Exercise requirements
Your job with the data below is to output exactly the lines from the one holding "The image size is (750, 331)." down to the one holding "This screenshot has height=795, width=852.", both included, and no others.

■ ■ ■

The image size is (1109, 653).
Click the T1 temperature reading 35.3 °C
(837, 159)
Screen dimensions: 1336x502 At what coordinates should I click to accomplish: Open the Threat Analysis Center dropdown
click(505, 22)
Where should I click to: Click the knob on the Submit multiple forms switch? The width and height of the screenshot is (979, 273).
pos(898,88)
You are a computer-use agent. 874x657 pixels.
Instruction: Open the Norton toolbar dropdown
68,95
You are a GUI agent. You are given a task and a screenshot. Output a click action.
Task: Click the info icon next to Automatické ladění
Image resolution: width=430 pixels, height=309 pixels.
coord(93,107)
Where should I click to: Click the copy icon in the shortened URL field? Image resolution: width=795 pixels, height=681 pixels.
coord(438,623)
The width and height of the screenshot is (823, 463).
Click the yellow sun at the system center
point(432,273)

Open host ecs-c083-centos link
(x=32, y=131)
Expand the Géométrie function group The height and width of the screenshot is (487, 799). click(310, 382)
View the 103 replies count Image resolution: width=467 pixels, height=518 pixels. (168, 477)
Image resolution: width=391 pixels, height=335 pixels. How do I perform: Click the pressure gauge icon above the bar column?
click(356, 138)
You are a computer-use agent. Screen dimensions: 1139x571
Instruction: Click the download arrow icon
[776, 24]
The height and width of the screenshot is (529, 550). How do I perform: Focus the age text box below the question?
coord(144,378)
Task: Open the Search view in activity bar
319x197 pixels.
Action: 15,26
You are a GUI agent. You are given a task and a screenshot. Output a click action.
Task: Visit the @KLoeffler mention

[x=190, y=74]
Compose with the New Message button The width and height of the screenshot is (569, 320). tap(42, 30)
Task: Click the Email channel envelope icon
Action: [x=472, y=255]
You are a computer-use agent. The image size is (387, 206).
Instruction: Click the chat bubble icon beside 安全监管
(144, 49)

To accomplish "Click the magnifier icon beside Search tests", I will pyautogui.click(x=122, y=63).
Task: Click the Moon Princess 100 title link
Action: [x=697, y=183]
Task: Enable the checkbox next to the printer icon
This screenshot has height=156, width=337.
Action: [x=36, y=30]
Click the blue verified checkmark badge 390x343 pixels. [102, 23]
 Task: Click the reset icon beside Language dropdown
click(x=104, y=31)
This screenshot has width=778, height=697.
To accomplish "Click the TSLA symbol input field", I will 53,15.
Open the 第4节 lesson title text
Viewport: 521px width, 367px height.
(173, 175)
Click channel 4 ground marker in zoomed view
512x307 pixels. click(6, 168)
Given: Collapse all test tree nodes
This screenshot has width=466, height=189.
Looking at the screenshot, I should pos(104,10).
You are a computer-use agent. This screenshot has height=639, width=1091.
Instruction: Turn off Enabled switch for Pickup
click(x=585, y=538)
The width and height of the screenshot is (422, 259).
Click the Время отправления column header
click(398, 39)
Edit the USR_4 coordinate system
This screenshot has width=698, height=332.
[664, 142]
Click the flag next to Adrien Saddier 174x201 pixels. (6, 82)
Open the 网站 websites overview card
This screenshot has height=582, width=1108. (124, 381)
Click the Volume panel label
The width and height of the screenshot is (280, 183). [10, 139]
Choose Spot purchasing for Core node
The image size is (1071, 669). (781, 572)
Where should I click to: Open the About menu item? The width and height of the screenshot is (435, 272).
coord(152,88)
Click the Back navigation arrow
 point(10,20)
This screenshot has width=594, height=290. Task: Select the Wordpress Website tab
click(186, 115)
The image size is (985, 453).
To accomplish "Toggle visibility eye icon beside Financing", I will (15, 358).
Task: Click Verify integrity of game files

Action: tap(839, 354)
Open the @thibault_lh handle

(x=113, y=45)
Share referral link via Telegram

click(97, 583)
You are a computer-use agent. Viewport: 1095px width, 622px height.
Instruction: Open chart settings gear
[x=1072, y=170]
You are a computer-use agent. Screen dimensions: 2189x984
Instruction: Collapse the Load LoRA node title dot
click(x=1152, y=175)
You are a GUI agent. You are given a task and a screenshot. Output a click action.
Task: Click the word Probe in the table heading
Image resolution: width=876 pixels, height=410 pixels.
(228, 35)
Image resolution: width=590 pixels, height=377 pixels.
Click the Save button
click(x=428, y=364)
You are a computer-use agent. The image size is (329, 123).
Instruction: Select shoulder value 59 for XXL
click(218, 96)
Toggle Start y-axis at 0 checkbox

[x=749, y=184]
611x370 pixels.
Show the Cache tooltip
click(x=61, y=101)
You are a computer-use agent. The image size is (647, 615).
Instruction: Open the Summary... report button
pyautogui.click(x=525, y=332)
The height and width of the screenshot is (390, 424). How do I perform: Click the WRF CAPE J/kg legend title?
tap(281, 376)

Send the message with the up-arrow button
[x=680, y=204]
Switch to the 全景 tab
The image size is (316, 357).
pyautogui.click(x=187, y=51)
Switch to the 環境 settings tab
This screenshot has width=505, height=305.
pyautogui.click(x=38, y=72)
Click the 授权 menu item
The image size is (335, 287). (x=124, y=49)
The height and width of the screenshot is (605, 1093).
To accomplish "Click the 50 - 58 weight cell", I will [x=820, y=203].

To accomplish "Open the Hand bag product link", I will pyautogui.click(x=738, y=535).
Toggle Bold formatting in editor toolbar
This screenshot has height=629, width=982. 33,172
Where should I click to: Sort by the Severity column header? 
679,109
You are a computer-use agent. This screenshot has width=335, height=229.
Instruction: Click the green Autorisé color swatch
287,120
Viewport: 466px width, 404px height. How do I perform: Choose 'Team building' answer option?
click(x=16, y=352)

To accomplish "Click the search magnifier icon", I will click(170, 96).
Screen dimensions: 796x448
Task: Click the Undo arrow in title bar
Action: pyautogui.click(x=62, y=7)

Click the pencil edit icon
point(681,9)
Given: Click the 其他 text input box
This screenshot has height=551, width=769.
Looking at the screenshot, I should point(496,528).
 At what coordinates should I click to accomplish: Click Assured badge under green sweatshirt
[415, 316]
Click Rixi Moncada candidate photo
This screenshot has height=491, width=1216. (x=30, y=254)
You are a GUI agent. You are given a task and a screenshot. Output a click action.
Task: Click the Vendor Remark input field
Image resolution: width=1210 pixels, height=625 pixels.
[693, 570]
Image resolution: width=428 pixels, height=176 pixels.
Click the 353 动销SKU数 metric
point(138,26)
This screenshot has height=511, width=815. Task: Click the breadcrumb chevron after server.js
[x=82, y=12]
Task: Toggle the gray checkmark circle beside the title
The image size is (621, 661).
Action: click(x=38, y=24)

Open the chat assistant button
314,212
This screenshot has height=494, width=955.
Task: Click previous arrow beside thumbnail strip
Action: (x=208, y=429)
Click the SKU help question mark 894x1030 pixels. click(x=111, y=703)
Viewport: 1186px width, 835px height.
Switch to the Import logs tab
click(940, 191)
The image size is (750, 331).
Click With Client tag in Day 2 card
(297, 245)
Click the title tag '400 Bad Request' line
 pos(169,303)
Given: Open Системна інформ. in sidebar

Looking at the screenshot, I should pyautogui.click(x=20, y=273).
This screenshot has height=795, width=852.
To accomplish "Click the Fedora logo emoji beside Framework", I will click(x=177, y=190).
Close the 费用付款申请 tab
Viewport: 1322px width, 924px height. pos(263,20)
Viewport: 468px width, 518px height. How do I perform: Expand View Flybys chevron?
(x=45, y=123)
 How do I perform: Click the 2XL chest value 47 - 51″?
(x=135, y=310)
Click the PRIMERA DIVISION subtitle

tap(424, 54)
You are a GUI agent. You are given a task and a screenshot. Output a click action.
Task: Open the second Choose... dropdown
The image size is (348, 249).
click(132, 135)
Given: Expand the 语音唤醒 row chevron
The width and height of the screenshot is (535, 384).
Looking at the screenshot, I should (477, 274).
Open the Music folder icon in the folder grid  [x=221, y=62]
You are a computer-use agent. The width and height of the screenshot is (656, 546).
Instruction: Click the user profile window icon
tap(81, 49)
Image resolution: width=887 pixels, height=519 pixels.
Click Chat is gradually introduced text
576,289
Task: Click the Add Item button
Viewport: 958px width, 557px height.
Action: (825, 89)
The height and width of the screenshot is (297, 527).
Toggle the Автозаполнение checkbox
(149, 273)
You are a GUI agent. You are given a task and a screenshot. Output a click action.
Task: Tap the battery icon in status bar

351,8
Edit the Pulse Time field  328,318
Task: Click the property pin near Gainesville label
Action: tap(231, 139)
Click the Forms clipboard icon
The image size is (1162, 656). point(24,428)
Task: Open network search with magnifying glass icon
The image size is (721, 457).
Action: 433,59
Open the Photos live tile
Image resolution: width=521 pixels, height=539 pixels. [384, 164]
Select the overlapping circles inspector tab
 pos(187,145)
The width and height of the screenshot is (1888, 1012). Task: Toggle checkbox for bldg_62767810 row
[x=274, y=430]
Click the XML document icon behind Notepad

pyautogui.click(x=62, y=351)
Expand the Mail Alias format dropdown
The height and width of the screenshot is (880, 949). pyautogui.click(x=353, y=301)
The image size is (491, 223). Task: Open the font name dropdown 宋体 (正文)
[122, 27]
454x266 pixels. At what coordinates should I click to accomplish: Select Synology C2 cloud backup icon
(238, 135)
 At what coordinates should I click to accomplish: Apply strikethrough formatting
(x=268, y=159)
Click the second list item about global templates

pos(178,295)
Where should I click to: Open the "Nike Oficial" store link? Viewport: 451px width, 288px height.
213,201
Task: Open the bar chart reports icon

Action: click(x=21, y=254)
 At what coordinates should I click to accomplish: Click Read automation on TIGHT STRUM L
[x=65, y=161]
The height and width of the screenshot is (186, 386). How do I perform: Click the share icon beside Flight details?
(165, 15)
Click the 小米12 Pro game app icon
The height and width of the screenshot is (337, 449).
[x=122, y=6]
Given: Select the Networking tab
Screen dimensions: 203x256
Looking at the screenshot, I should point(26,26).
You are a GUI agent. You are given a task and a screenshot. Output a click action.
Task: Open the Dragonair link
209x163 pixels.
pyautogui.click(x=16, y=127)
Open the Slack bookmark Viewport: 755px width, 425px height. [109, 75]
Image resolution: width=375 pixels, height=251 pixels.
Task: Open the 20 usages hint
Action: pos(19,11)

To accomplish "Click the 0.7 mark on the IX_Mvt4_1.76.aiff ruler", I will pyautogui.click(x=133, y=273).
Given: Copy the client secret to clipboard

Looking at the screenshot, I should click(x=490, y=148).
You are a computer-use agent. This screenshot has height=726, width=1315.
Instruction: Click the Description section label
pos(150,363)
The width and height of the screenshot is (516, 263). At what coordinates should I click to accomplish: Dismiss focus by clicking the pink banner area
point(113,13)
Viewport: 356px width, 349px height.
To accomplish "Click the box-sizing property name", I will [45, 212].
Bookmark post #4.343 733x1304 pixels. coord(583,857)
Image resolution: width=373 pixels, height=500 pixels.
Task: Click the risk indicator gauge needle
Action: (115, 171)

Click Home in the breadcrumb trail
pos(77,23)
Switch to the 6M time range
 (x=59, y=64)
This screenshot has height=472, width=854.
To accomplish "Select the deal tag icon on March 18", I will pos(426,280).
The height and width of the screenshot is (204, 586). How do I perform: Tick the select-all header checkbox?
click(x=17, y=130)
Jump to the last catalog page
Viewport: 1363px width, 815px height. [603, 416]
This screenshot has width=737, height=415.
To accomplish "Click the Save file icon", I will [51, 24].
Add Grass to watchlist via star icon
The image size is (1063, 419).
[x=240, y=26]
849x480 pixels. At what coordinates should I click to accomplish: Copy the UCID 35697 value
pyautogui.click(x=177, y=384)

■ ■ ■

Output of the exercise
The image size is (750, 331).
Click With Client tag in Day 2 card
(297, 245)
Click the title tag '400 Bad Request' line
 pos(169,303)
Given: Open Системна інформ. in sidebar

Looking at the screenshot, I should pyautogui.click(x=20, y=273).
This screenshot has height=795, width=852.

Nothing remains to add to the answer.